Connecticut Superior Court, Judicial District of Stamford-Norwalk Complex Litigation Docket at Stamford
Sep 15, 2004
2004 Ct. Sup. 13941 (Conn. Super. Ct. 2004)

Opinion

No. X08 CV 02 0200492

September 15, 2004


MEMORANDUM OF DECISION RE MOTION TO STRIKE (154.00)


I. The Complaint

In this action the plaintiff, Craig Adler, alleges that he was duped into selling his equity interest in the defendant First Creek Capital Partners, LLC (First Creek) an investment advisor to two hedge funds. According to the allegations of his second amended complaint, the defendant David Snoddy recruited Adler to execute trades on behalf of two Japanese hedge funds which Snoddy was establishing. Adler and Snoddy set up First Creek with Adler becoming the managing member and Snoddy the only other member. Adler contributed capital of $51,000.00 and Snoddy contributed $49,000.00. First Creek, as investment manager and general partner of the two hedge funds, was to receive annual revenue of 1.5% of assets in the hedge funds and 20% of the net profits of the funds' limited partners. Pursuant to the First Creek operating agreement, Adler was entitled to a share of its net profit.

The defendant, Speedwell Advisors, Ltd. (Speedwell) was established as the research advisor for First Creek. Snoddy was the president and majority shareholder of Speedwell. Speedwell's agreement with First Creek called for the latter to reimburse to Speedwell a "Basic Fee" equal to 105% of Speedwell's operating expenses and to pay an "additional Fee" composed of at least 84% of the net profits of First Creek to Speedwell. Adler alleges that Speedwell is the "defacto (sic) general partner/investment manager of the funds," that First Creek was essentially set up to avoid Japanese taxes and that First Creek is "nothing more than the alter ego of Speedwell." Adler alleges that the two hedge funds now have approximately $300,000,000.00 in assets.

Adler alleges that in April 2002 he advised Snoddy that his recent divorce had left him strapped for cash and he wanted to borrow money until he would receive a distribution of his profits from First Creek in July. After purporting to consult with his lawyers and accountants Snoddy told Adler that the only way Adler could borrow against his First Creek Capital account would be sell his interest to a third person who would then sell it back to Adler in July.

It is alleged that arrangements were worked out by Snoddy for Adler to sell his First Creek interest to the defendant Shigenobu Watanabe, the husband of Speedwell's office manager. Snoddy is alleged to have orally represented that Watanabe would sell the First Creek membership back to Adler in July 2002.

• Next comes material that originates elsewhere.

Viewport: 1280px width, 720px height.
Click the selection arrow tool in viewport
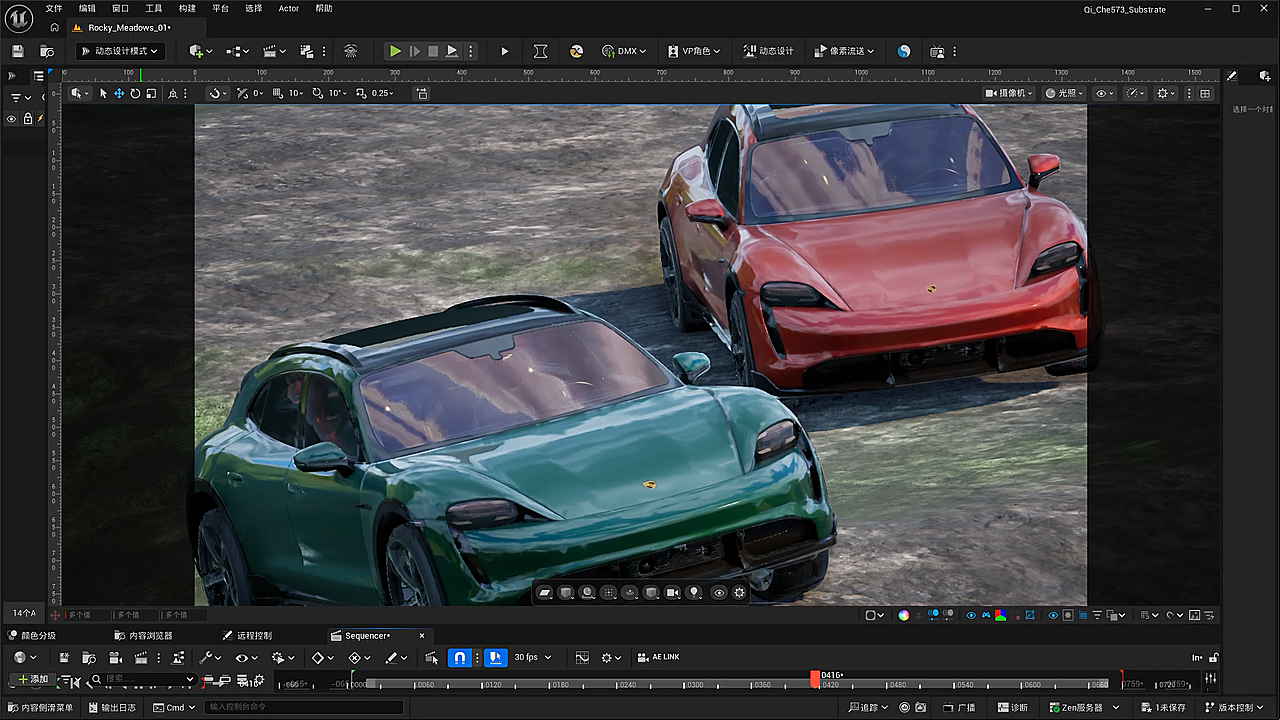coord(103,93)
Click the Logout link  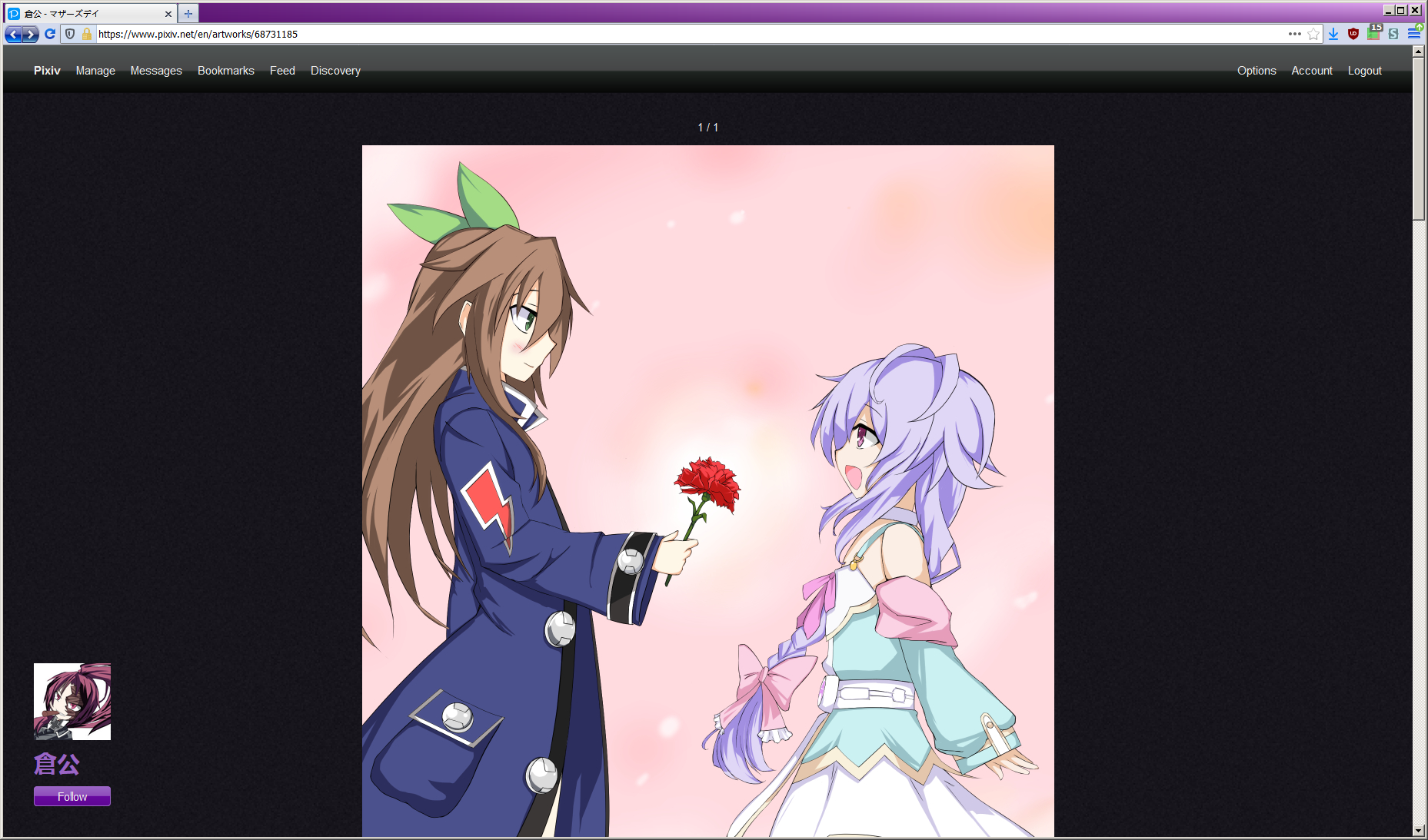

It is further alleged that when Adler returned from a honeymoon with his second wife on May 7, 2000 he was advised by Snoddy that he was terminated from First Creek, that Snoddy and Watanabe refused to sell the First Creek membership back to Adler and that Snoddy and First Creek have refused to pay Adler the share of profits from First Creek.

Adler has alleged numerous claims. He seeks recission based on fraud and lack of consideration. He alleges civil conspiracy, breach of fiduciary duties, breach of contract, unjust enrichment, a violation of the Connecticut Unfair Trade Practices Act, General Statues § 42-110a et seq. (CUTPA) and seeks an accounting.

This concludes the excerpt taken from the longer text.